Funny thing.  I actually found an “off” button on my cell phone.  No kidding.  It is unfortunate that many haven’t found that button yet, as the constant notification beeps from social network updates and the frequent texts flying in seriously interrupt meaningfully moments.  

The attached-at-the-wrist cell phone is not just a teen problem, although it is widespread.  As an etiquette consultant, many contact me requesting help nixing cell phone use in business meetings.  It is a massive issue with only one solution. 

Rules and Suggestions 

For both business and pleasure, turn the cell phone off or on vibrate when with others.  Avoid the temptation to check the screen at each notification.  Facebook, Twitter and Instagram will still be there later.  Those in your presence are most important now. 

In the home, a great rule could be that if a cell phone rings during dinnertime, that cell is off the grid for an entire day.  Let’s hope it’s not yours.  

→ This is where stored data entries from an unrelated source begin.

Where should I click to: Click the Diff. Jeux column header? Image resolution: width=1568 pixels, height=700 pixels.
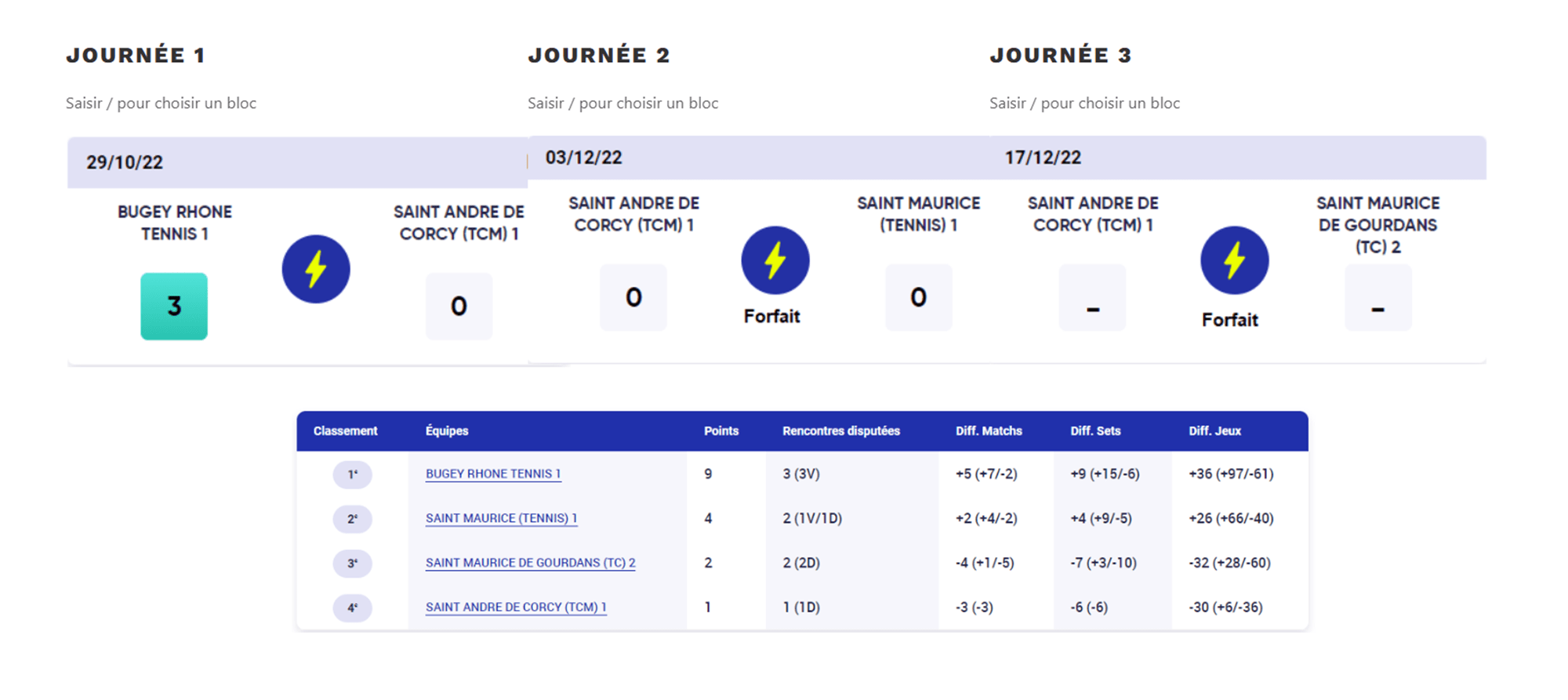point(1214,431)
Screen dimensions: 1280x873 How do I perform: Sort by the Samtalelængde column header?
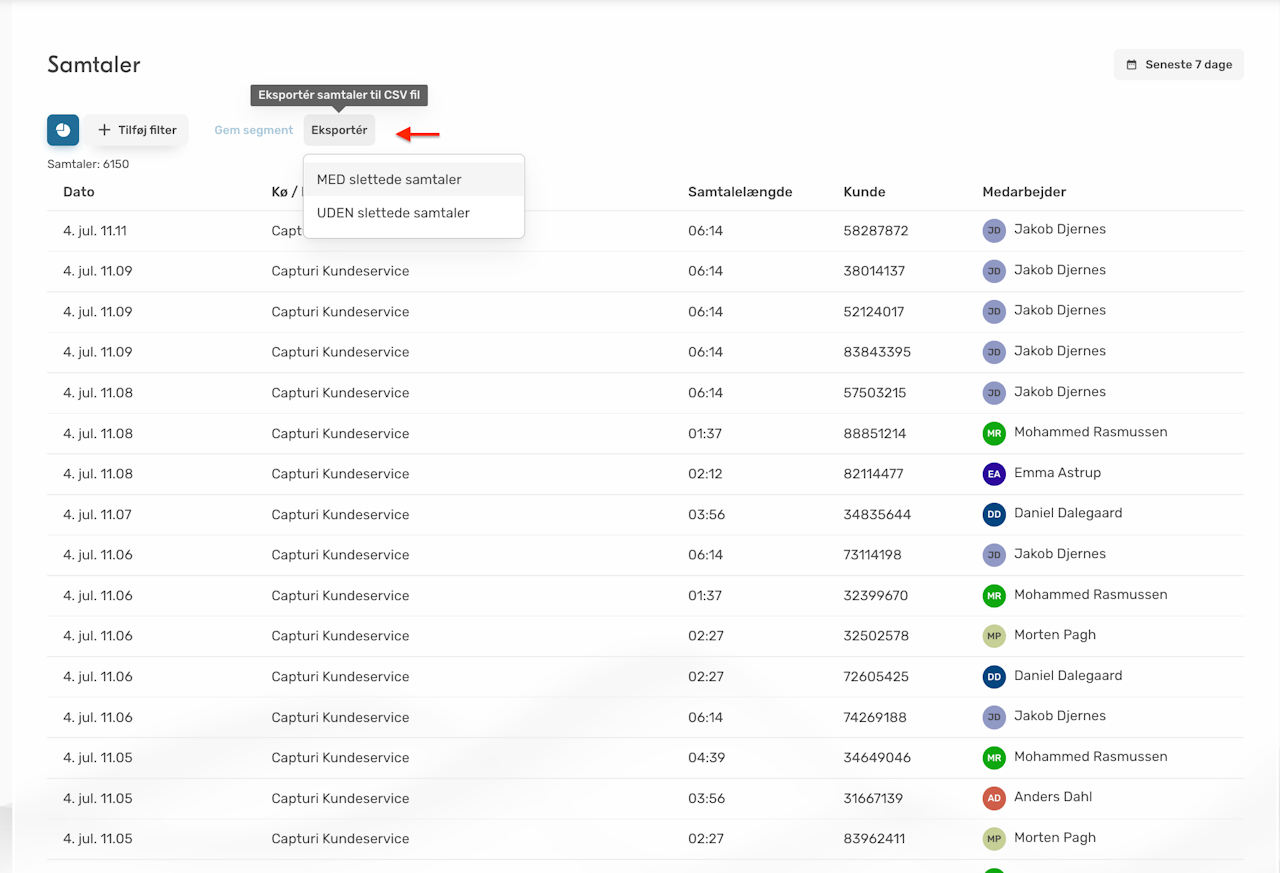(x=740, y=192)
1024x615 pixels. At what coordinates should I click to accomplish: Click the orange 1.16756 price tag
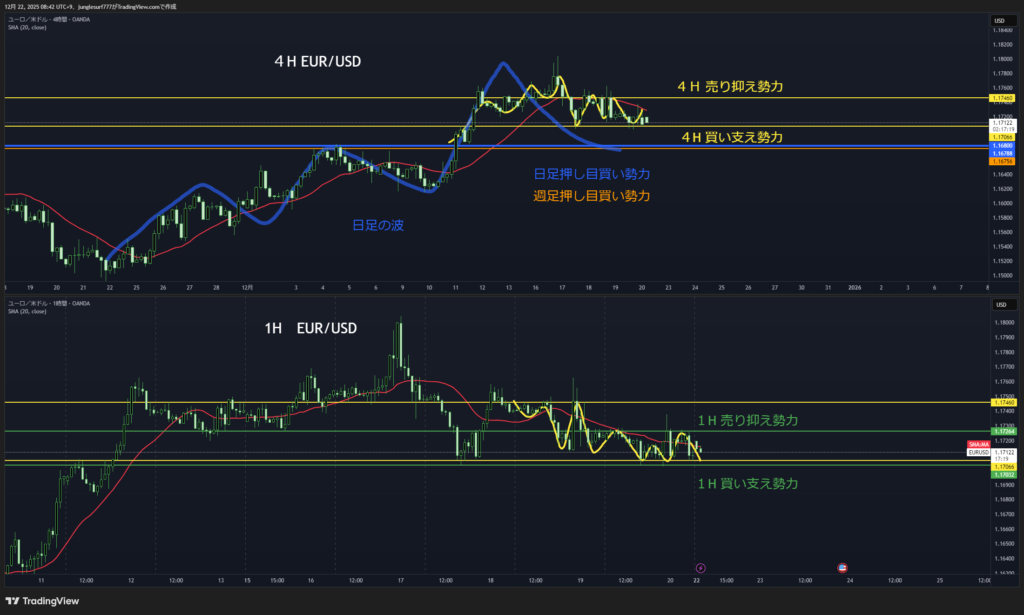tap(1003, 160)
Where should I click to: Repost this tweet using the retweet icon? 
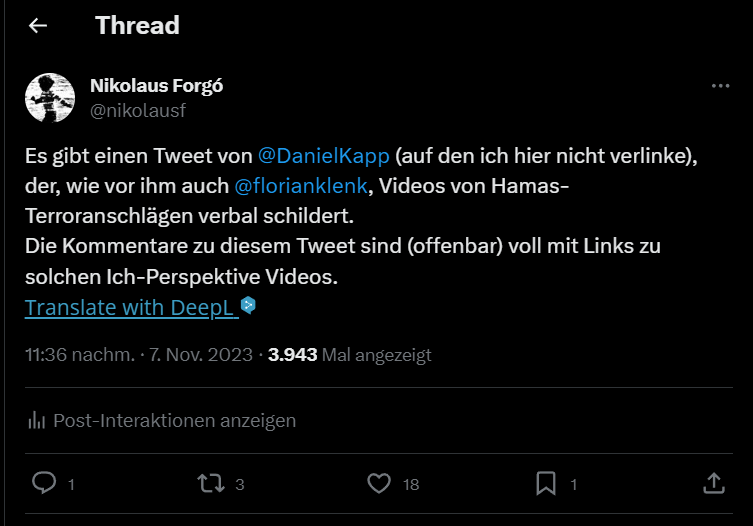(211, 483)
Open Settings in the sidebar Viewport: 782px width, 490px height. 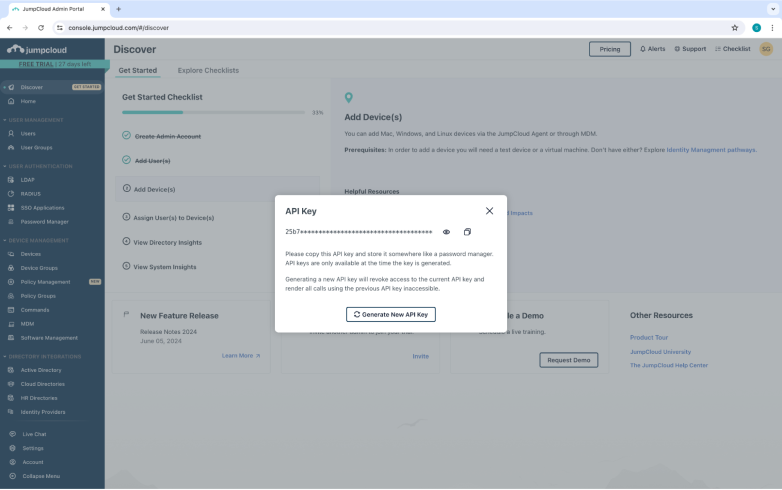pyautogui.click(x=33, y=448)
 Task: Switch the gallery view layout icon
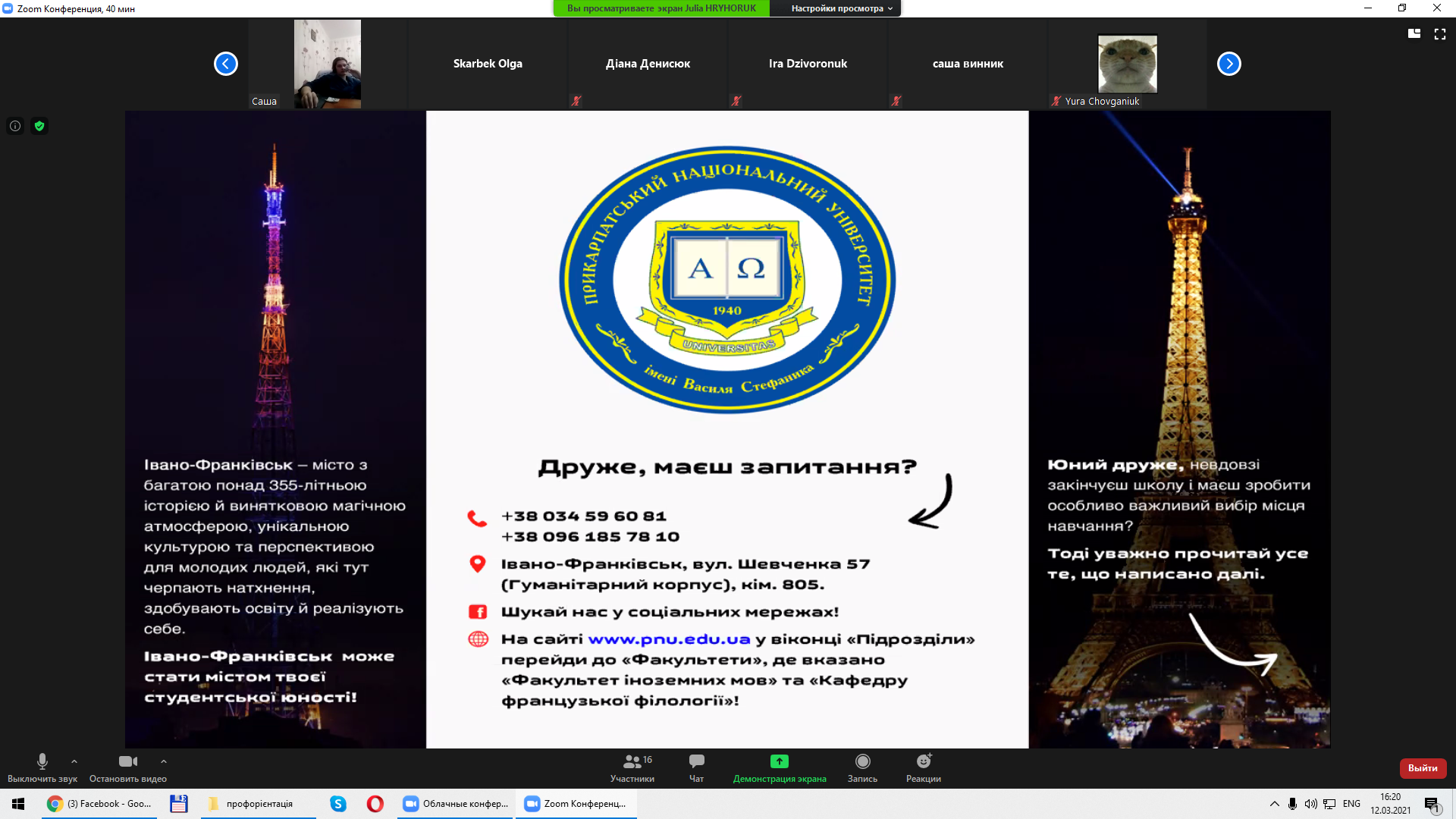pos(1414,34)
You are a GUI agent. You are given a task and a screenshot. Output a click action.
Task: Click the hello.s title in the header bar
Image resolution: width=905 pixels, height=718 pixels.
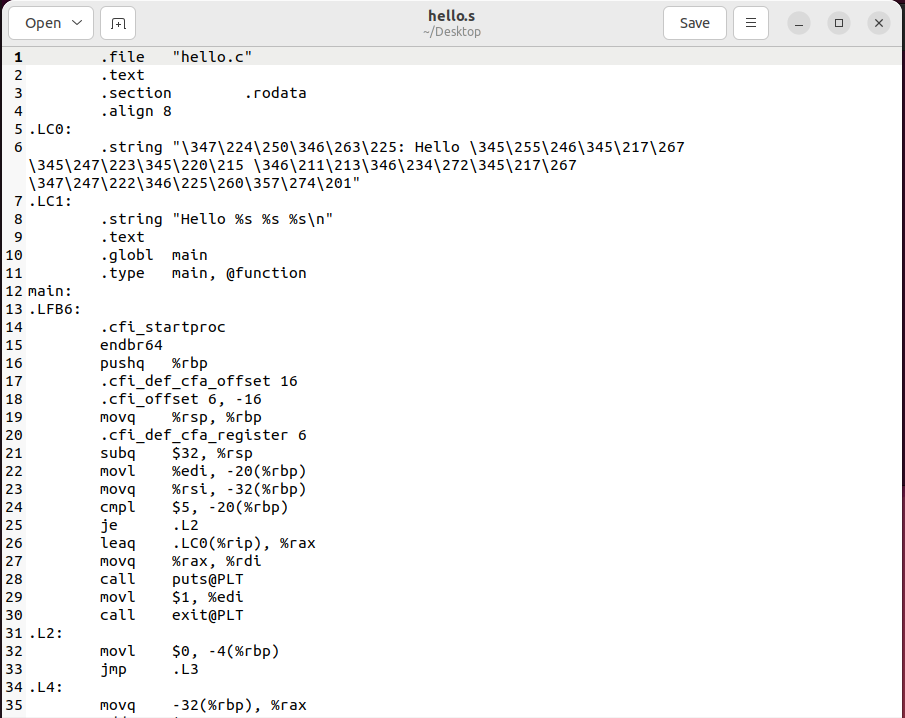pyautogui.click(x=451, y=14)
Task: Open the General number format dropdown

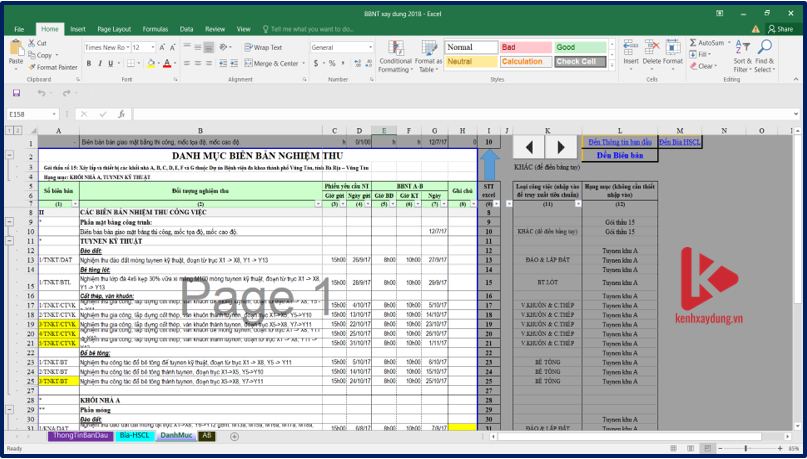Action: click(370, 47)
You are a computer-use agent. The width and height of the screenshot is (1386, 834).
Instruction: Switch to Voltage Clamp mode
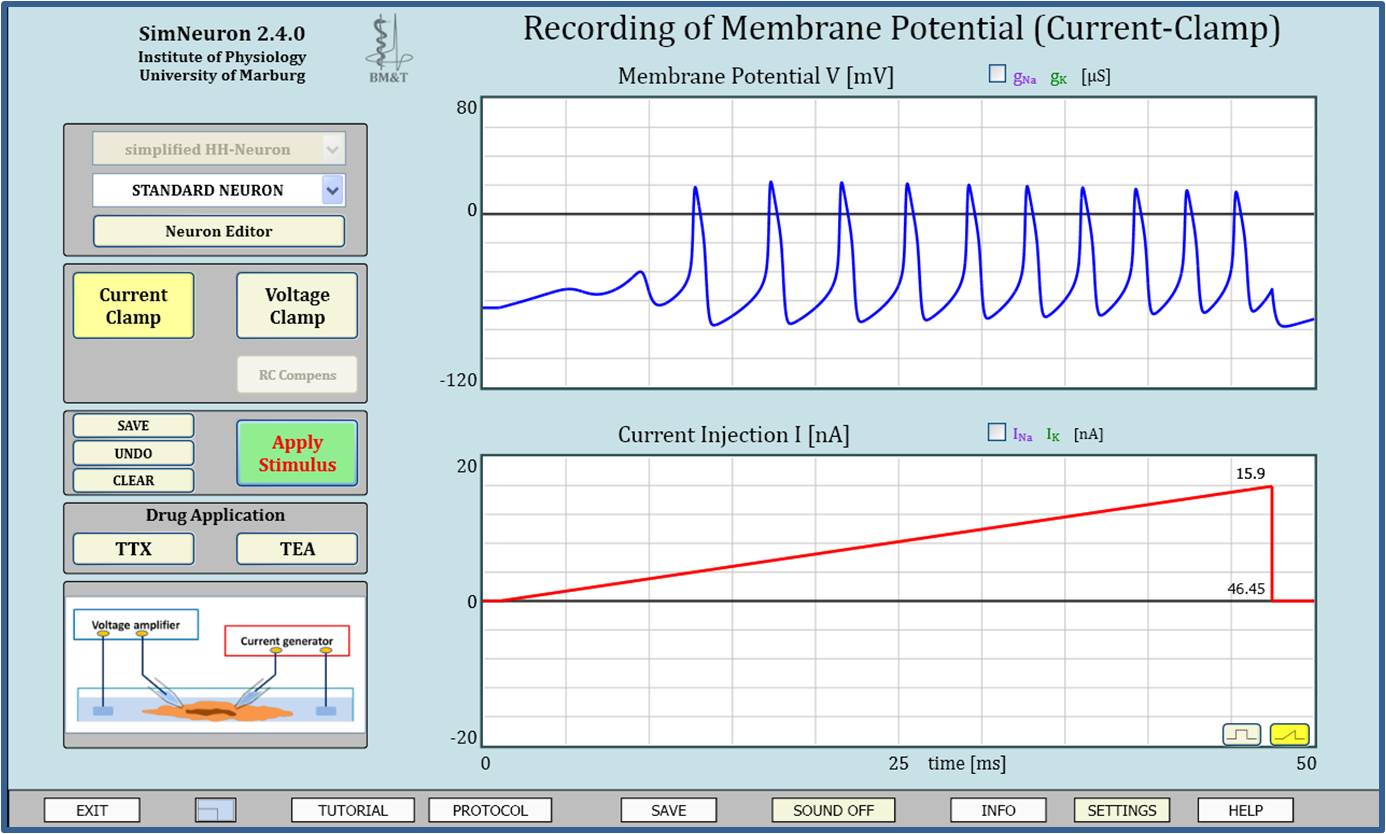(297, 306)

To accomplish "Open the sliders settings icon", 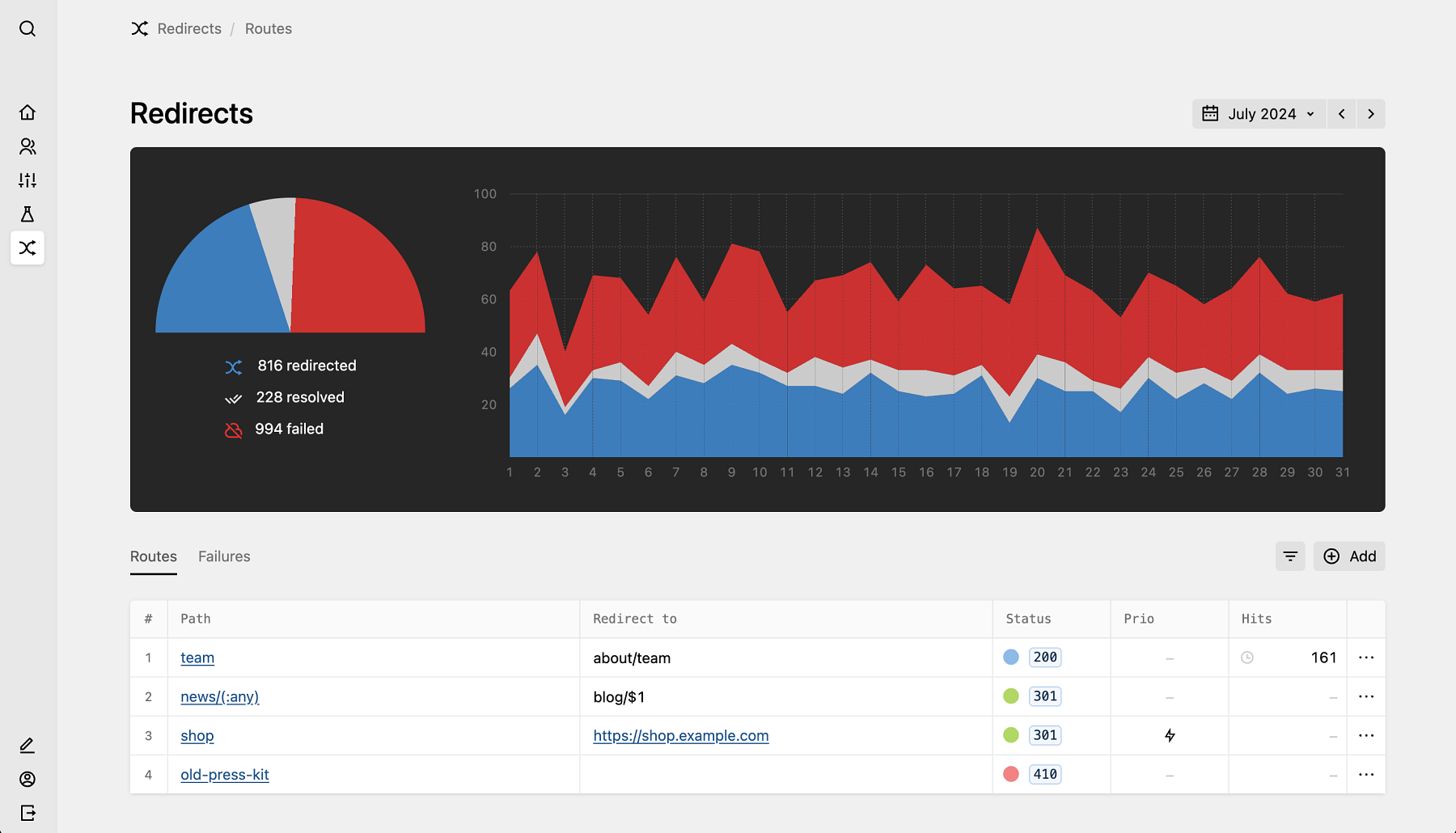I will [x=28, y=180].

Hold on; let me capture this moment. 

Making faces at a cell while visiting an upscale restaurant, in front of great works of art...everywhere!  Selfies are commonplace and not going away anytime soon.  While the selfie is not inherently impolite, the timing may be.   

Rules and Suggestions 

Before whipping out the cell, look around.  Consider if your actions are affecting others negatively.  If so, keep it tucked away.  Additionally, unless the host initiates it, never take selfies at a business function or at a dinner party. 

Butt out! 

Most smokers know where it’s polite to light up and where it’s not.  Unfortunately, those clear-cut, understood lines of good manners are a bit blurry with the relatively new E-cigs. What should a well-mannered, socially savvy person do?  

Rules and Suggestions 

Sometimes etiquette rules have to run to keep up with swift changes in our society.  E-cig manners is a great example.  In any case, here are my suggestions. 

The jury is still out on the safety of E-cigarettes’ vapors.  Nevertheless, even if the vapors were as safe as wafting aromas from Mom’s kitchen, many non-smokers feel uncomfortable around them.  Consequently, it is best to abstain in public places and in another’s home.  Additionally, it is not polite to ask if you may use one, as it puts others in a difficult position of policing your behavior.   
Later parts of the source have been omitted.